Budi menyebut, beras yang diolah menjadi ethanol hanya mendapatkan harga penawaran sebesar Rp 1.800 per kilogram. "Jadi tidak banyak, tapi selisih harga itu (dari Rp 8 ribu) itu nanti Menteri Keuangan," ujar dia.
Namun, Budi mengatakan hingga saat ini Menteri Keuangan belum melaporkan secara pasti angka yang dialokasikan untuk menutup selisih harga beras. Untuk menjual beras CBP di pasaran, Budi juga menyebut akan ada regulasi yang direvisi.
"Ya ada Permendag yang berubah, ada nanti Perpres yang harus diubah. Ada juga regulasi yang harus diubah dari Mensos," kata Budi.
Kebijakan pangan yang tidak tepat mengakibatkan 20 ribu ton beras Bulog mengalami penurunan mutu hingga harus dilelang untuk kebutuhan non-pangan.
Kebijakan Pangan
Rencana pemerintah melelang beras turun mutu dikritik sejumlah pihak. Mantan Menteri Pertanian di era SBY, Anton Apriyantono, mengatakan Indonesia belum pernah harus melelang beras karena mutunya turun.
"Belum pernah terjadi seperti ini. Dulu seimbang antara yang masuk dengan yang keluar," kata Anton.
Ia pun mengatakan ketidakseimbangan beras yang masuk dan keluar bukan disebabkan oleh kelebihan suplai dari impor karena stok minimal cadangan beras pemerintah (CBP) harus ditetapkan sebanyak dua juta ton. "Out-nya terlambat. Sekarang programnya seperti apa? Kenapa tidak disalurkan itu beras," ujar Anton, yang sekarang menjabat Ketua Dewan Kopi Nasional.
Sementara itu, pengamat pertanian Institut Pertanian Bogor Dwi Andreas Santosa mengatakan saat ini ada manajemen yang kurang memadai terkait arus masuk dan keluar beras di gudang Bulog. Kondisi itu yang menyebabkan Bulog sempat berencana memusnahkan sebanyak 20 ribu ton beras karena terlalu lama mengendap di gudang yaitu lebih dari setahun.
Ia menegaskan sangat wajar apabila terdapat komoditas pertanian yang mengalami penurunan mutu sehingga harus dilakukan pemusnahan karena setiap barang punya masa layak dengan jangka waktu tertentu.
Namun, menurut Dwi, pembuangan barang tersebut tidak boleh berjumlah lebih dari satu persen dari total barang yang dijual perusahaan.

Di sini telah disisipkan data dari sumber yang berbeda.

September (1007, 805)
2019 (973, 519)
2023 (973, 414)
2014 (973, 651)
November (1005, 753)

Jumlah pembuangan yang besar, tambah dia, menandakan sistem manajemen tidak efektif dan efisien.
Selain itu, kualitas beras yang masuk ke gudang Bulog juga perlu diperhatikan karena beras yang akan mengalami pembuangan lebih banyak berasal dari serapan dalam negeri. "Pada Kementan sebelumnya, Bulog dipaksa beli gabah juga. Akhirnya dapat gabah dan beras yang kualitasnya tidak begitu bagus. Kalau kualitasnya tidak bagus, jangankan setahun, dua bulan sudah rusak," ujarnya.

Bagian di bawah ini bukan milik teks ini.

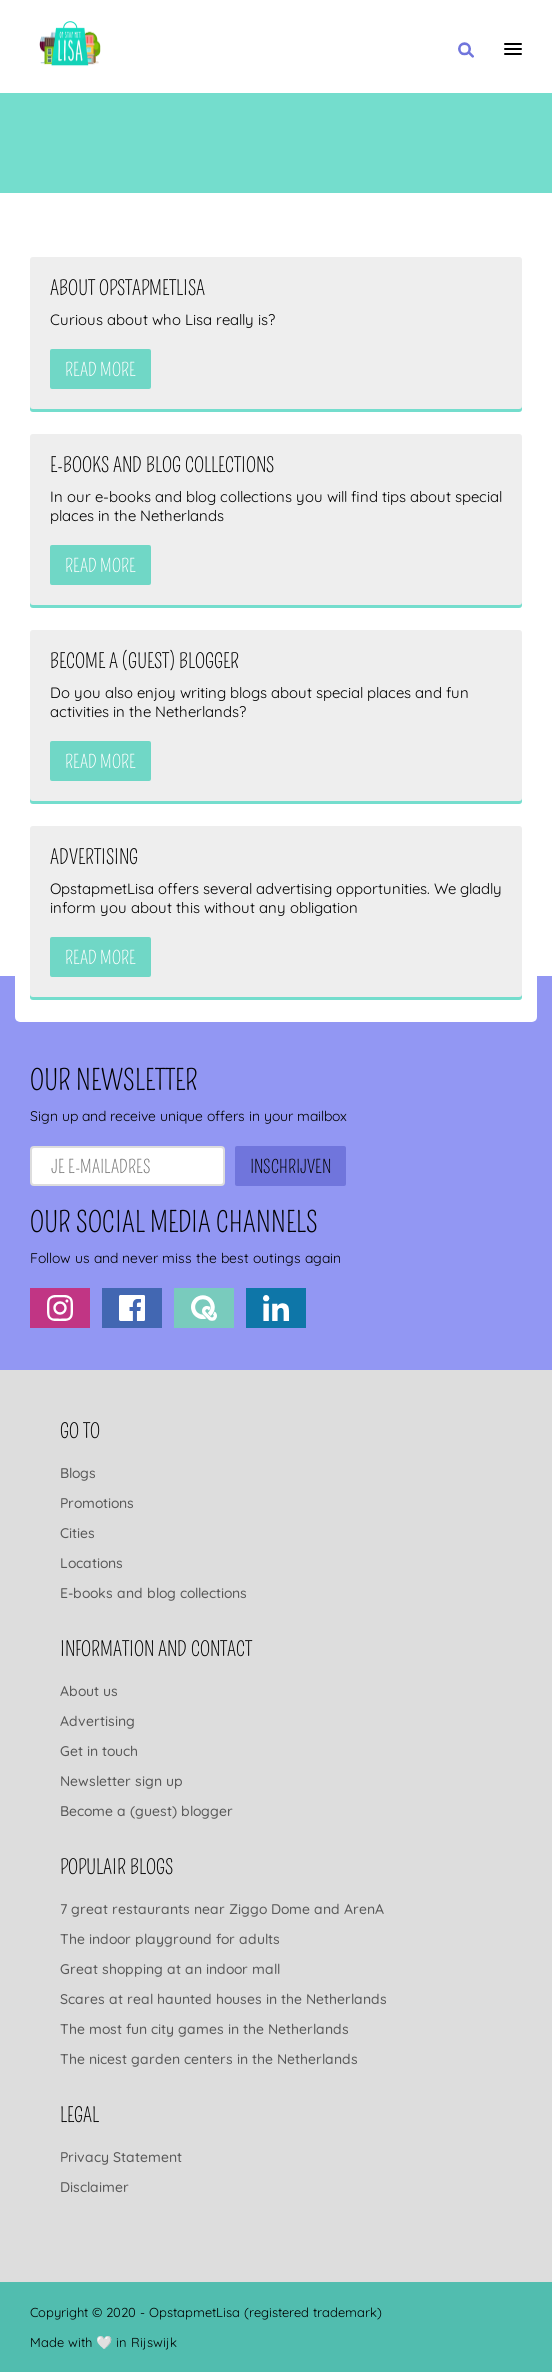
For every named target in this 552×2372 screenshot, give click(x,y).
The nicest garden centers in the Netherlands (209, 2059)
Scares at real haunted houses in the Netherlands (223, 1999)
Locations (91, 1563)
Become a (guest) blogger (146, 1811)
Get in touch (99, 1751)
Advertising (97, 1721)
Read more (100, 370)
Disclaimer (94, 2187)
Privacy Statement (121, 2157)
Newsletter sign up (121, 1781)
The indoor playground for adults (170, 1939)
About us (89, 1691)
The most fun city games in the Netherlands (204, 2029)
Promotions (97, 1503)
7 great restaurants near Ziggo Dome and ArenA (222, 1909)
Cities (77, 1533)
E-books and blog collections (153, 1593)
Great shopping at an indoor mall (170, 1969)
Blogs (78, 1473)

Ekonom senior dan cendekiawan Emil Salim menilai ada yang dengan salah tata kelola kebijakan pangan pemerintah. "Ini kan berarti kebijakan pangan, produksi pangan, perdagangan pangan dan impor pangan tidak berada pada jalur yang benar," kata dia di Jakarta, Selasa (3/12).

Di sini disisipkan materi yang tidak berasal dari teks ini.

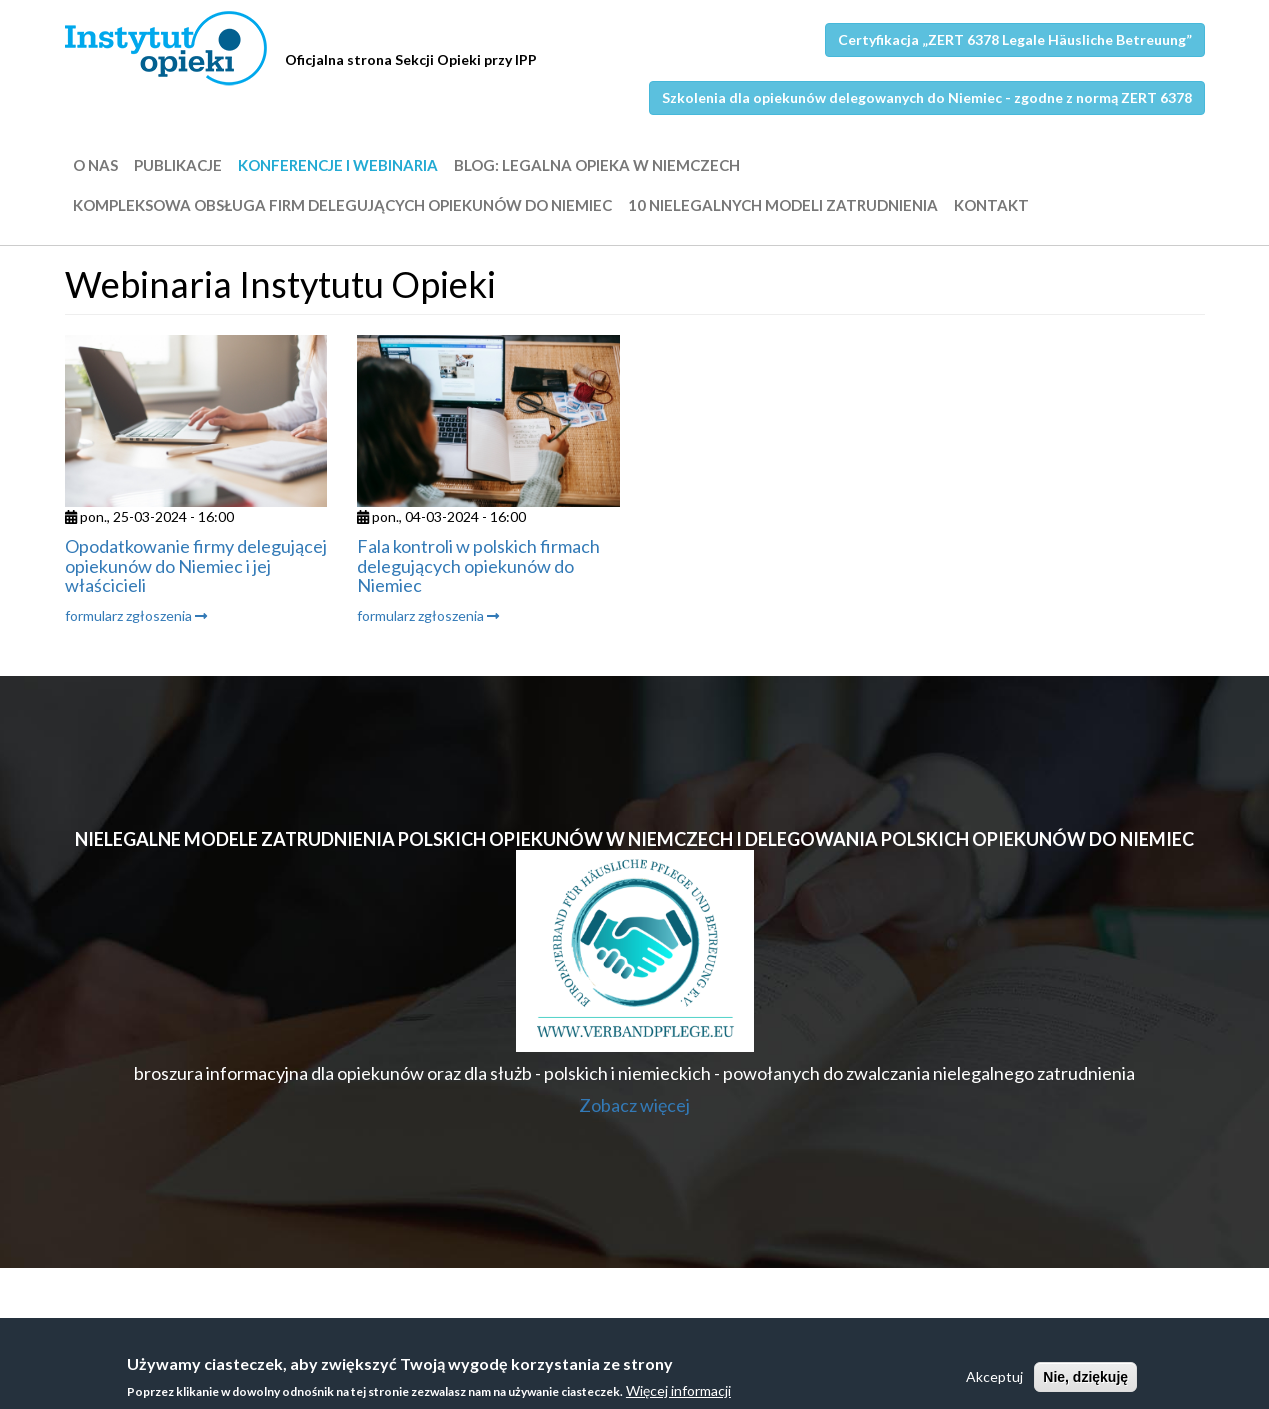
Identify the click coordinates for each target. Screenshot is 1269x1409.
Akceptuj (994, 1380)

Ia mempertanyakan hal yang menyebabkan stok-stok beras yang berada di Bulog itu menjadi busuk. Sebab hal itu menunjukkan adanya perkiraan untuk pengadaan stok beras yang keliru sehingga tidak terpakai.
"Pihak yang dirugikan atas hal ini tentu termasuk petani. Apalagi kalau ada impor, tentu nantinya akan memengaruhi harga dan itu merugikan petani," kata guru besar bidang ekonomi Universitas Indonesia itu.
Bahkan, ia mengatakan dirinya memerhatikan nilai tukar petani dan palawija dalam empat tahun terakhir yang menunjukkan nilai yang diterima petani lebih kecil dari yang dibayarkan termasuk biaya hidup. Sehingga dalam empat tahun terakhir, nilai tukar petani justru merugikan petani itu sendiri. Ini yang perlu diperbaiki ke depan.
Selain itu, dalam keadaan merugikan petani, harga beras Indonesia di luar negeri malah menunjukkan angka lebih mahal dibandingkan beras Vietnam. Sehingga hal itu cukup membingungkan.
"Nah kalau di sini petani rugi sedangkan beras dijual lebih mahal di luar negeri, lalu surplusnya ke mana? Ditambah lagi stok beras lantas juga dimusnahkan," ujar dia.
Keadaan tersebut seharusnya perlu dikaji lebih jauh. Karena ditakutkan terdapat hal-hal yang tidak beres termasuk kajian terkait penyebab stok beras sampai tidak layak dan mesti dimusnahkan. Termasuk pula kaitannya dengan ada tidaknya impor beras beserta harga yang ditetapkan atas beras Indonesia di dalam dan di luar negeri juga perlu dikaji.